Cloudflare is proud to work alongside Mozilla to help develop, test, and deploy next-generation Internet standards. This video explores some of the benefits of this fruitful partnership.
The video features:
Eric Rescorla: The real privilege of working at Mozilla is that we're a mission-driven organization, and what that means is that before we do things, we ask what's good for the user, as opposed to what's going to make the most money.
Nick Sullivan: Mozilla's values are similar to Cloudflare's. They care about enabling the web for everybody in a way that is secure, in a way that is private, and in a way that is trustworthy.
We've been collaborating on improving the protocols that help secure connections between browsers and websites.
Eric Rescorla: Mozilla and Cloudflare have collaborated on a wide range of technologies. The first place we really collaborated was the new TLS 1.3 protocol, and then we followed it up with QUIC and DNS over HTTPS, and most recently the new Firefox Private Network.
Selena Deckelmann: DNS is core to the way that everything on the Internet works. It's a very old protocol, and it's also in plain text, meaning that it's not encrypted. And this is something that a lot of people don't realize. You can be using SSL and connecting securely to websites, but your DNS traffic may still be unencrypted.
Eric Rescorla: When Mozilla was looking for a partner for providing encrypted DNS, Cloudflare was a natural fit.
The idea was that Cloudflare would run the server piece of it, and Mozilla would run the client piece of it. And the consequence would be that we'd protect DNS traffic for anybody who used Firefox.
Selena Deckelmann: Cloudflare was a great partner with this because they were really willing early on to implement the protocol, stand up a Trusted Recursive Resolver and create this experience for users. They were strong supporters of it.
Eric Rescorla: One of the great things about working with Cloudflare is their engineers are crazy fast. So the time between we decide to do something and we write down the barest protocol sketch, and they have it running in their infrastructure is a matter of days to weeks, not a matter of months to years. There's a difference between standing up a service that one person can use or ten people can use, and a service that everybody on the Internet can use.
Nick Sullivan: When we talk about bringing new protocols to the Web, we're talking about bringing it not to millions, not to tens of millions. We're talking about hundreds of millions to billions of people.
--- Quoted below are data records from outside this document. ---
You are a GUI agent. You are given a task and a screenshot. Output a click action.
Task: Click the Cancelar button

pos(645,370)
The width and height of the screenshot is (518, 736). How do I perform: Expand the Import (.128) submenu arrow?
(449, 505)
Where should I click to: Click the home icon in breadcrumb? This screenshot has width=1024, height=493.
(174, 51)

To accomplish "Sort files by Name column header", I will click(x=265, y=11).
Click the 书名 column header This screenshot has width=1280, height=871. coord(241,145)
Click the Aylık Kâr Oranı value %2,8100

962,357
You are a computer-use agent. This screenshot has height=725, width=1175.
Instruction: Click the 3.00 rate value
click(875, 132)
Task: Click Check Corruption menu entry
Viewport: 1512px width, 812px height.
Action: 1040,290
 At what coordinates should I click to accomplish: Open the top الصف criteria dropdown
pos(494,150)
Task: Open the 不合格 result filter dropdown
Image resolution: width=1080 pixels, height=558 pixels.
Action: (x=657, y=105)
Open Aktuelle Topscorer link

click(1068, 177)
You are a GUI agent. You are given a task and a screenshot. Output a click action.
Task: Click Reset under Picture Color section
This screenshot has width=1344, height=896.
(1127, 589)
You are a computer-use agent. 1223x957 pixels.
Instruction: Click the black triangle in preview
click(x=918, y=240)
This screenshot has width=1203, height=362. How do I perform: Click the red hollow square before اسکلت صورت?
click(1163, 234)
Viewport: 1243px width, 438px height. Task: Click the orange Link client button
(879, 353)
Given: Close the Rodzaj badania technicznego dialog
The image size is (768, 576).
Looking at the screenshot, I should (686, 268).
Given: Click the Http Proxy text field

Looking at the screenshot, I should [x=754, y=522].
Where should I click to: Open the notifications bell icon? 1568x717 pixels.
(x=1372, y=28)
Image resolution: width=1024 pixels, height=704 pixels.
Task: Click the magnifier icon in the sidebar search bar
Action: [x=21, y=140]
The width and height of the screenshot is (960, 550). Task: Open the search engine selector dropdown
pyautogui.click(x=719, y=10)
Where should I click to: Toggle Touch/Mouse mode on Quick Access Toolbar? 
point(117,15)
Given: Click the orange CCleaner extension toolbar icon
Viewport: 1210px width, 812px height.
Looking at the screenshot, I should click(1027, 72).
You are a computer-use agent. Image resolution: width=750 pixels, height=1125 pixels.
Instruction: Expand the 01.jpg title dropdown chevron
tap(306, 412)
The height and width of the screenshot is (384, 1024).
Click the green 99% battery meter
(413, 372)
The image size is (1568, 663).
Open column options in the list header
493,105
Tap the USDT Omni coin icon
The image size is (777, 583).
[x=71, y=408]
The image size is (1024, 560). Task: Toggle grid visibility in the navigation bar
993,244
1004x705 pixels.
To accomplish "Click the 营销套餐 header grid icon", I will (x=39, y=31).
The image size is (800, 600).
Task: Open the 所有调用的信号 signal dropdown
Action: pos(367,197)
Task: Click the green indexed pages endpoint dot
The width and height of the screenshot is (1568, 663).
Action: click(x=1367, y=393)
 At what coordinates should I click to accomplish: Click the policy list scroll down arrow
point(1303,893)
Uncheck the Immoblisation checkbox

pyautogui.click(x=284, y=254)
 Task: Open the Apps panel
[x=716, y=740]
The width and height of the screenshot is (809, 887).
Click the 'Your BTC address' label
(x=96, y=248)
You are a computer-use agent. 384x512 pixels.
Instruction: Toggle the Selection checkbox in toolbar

Selena Deckelmann: Cloudflare has been an amazing partner in the privacy front. They've been willing to be extremely transparent about the data that they are collecting and why they're using it. And they've also been willing to throw those logs away.
Eric Rescorla: Really users are getting two classes of benefits out of our partnership with Cloudflare. The first is direct benefits, that is: we're offering services to the user that make them more secure and we're offering them via Cloudflare. So that's like an immediate benefit that users are getting. The indirect benefit that users are getting is that we're developing the next generation of security and privacy technology and Cloudflare's helping us do it. And that will ultimately benefit every user — both Firefox users and every user on the Internet.
Nick Sullivan: We're really excited to work with an organization like Mozilla that is aligned with the user's interests and in taking the Internet and moving it in a direction that is more private, more secure, and is aligned with what we think the Internet should be.